Trump camp brushes back Cruz-endorsed candidate in Texas runoff

President Donald Trump’s reelection campaign sent a cease-and-desist letter Monday to a Republican candidate in a contested congressional district in Texas, reprimanding him for sending a mailer it says falsely implies he received a presidential endorsement.

The letter alleges Republican Raul Reyes “misappropriated President Trump’s name, image, and likeness to misleadingly suggest that the President endorses your candidacy.” Trump has endorsed his opponent in Tuesday’s GOP primary runoff, Tony Gonzales.

The letter is almost certainly too late to have an impact on the runoff. And the mailer in question does not differ much from typical 2020 GOP campaign literature, all of which heavily features Trump, whether he has endorsed or not.

But the president’s reelection campaign has been aggressive in races where Trump has explicitly endorsed one candidate over the other, even as some of his endorsed candidates have fallen short in recent nominating contests.

“Your campaign mailer is misleading. In it, you repeatedly reference President Trump by name, refer to yourself as ‘the pro-Trump conservative’ in the race, and even include a photograph designed to appear as if the President is approvingly pointing in your direction,” Trump campaign strategist Michael S. Glassner wrote in the letter.

By sending the letter, Trump has waded further into a Republican congressional runoff for a seat the party is in danger of losing to Democrats. He endorsed Gonzales in a July 3 tweet.

Gonzales, who narrowly beat Reyes for the top spot in the March 3 primary, is endorsed by the retiring incumbent, GOP Rep. Will Hurd, and is the preferred candidate of national Republicans, including House Minority Leader Kevin McCarthy and House Minority Whip Steve Scalise.

House GOP leaders were lobbying Trump to get behind Gonzales when Sen. Ted Cruz (R-Texas) intervened, turning the race into a proxy war for competing national interests.

Cruz had been thinking about the race for a while and was leaning toward endorsing Reyes, a retired Air Force lieutenant colonel. Cruz’s father had already announced his endorsement, and the firm of Cruz’s top strategist, Jeff Roe, was working for Reyes.

Cruz and Trump spoke by phone in late June. During the call, Cruz made the case to Trump that Gonzales, a Navy veteran who spent time in Sen. Marco Rubio’s office as a Defense Department fellow, had been insufficiently supportive of the president.

But Trump was unmoved. He broke with the senator and sided with House leadership and endorsed Gonzales. Cruz publicly backed Reyes, and his leadership PAC launched a six-figure ad buy.
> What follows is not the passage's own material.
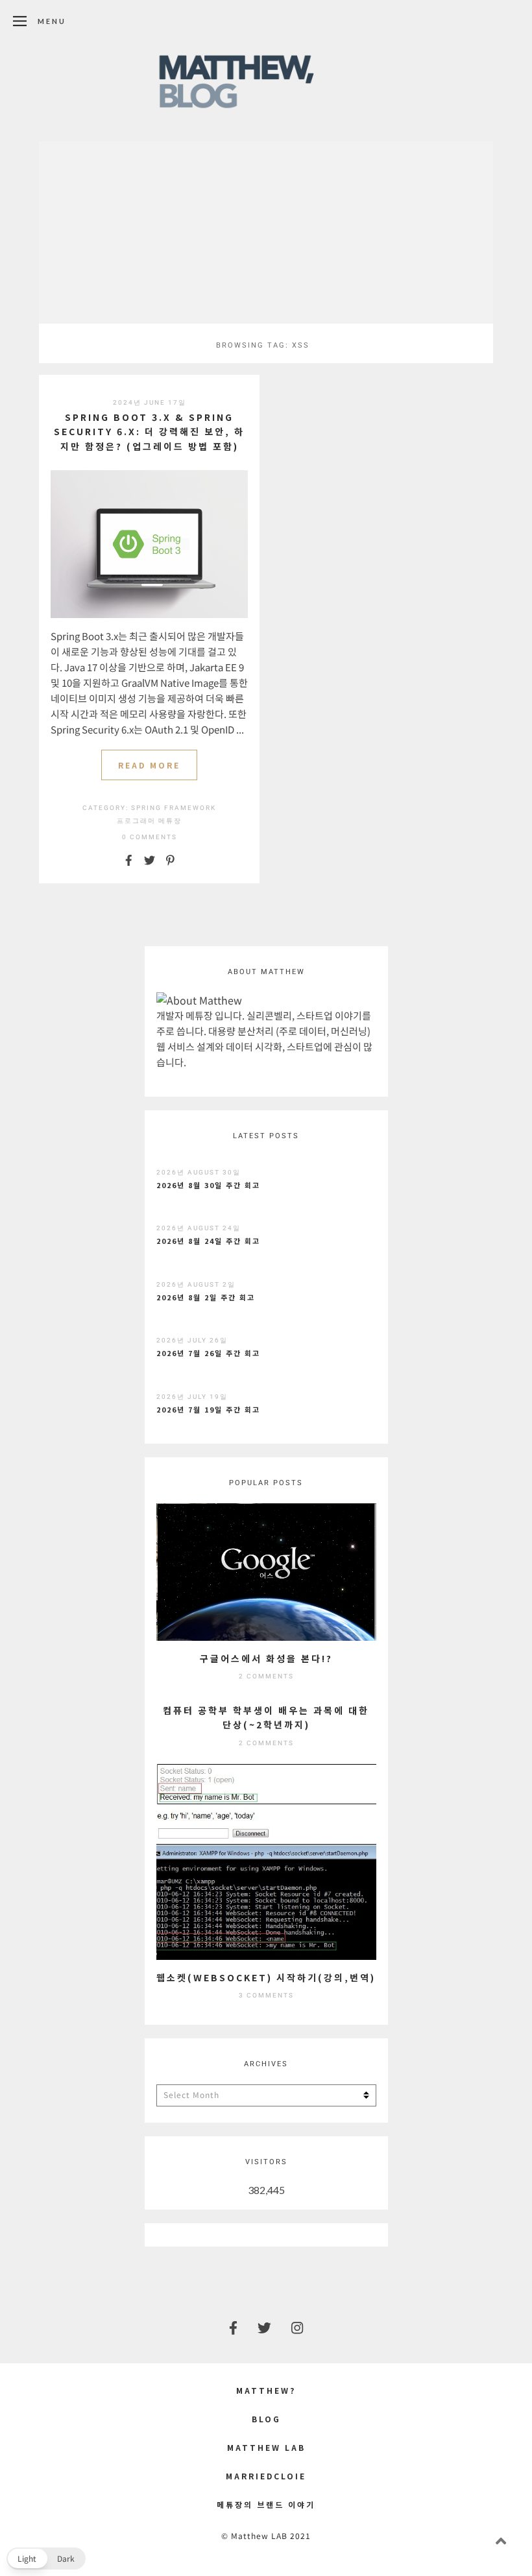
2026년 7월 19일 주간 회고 (208, 1409)
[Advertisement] (266, 232)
House Republicans are highly invested in the outcome of the primary. The seat is a perennial House battleground and one of just three Republican-held districts that Hillary Clinton carried in 2016. A GOP loss would set the party even further back in its uphill effort to reclaim the majority.

The vast West Texas district spans from the suburbs of San Antonio to the outskirts of El Paso and includes some 800 miles of the U.S.-Mexico border.

Hurd won by fewer than 1,000 votes in the midterms, and his challenger, Democrat Gina Ortiz Jones, is running again. Democrats are delighted by the fractured GOP field, which they say has given them a head start.

Jones had more than $3 million in her campaign bank account by the end of June, her campaign said.

Alex Isenstadt contributed to this report.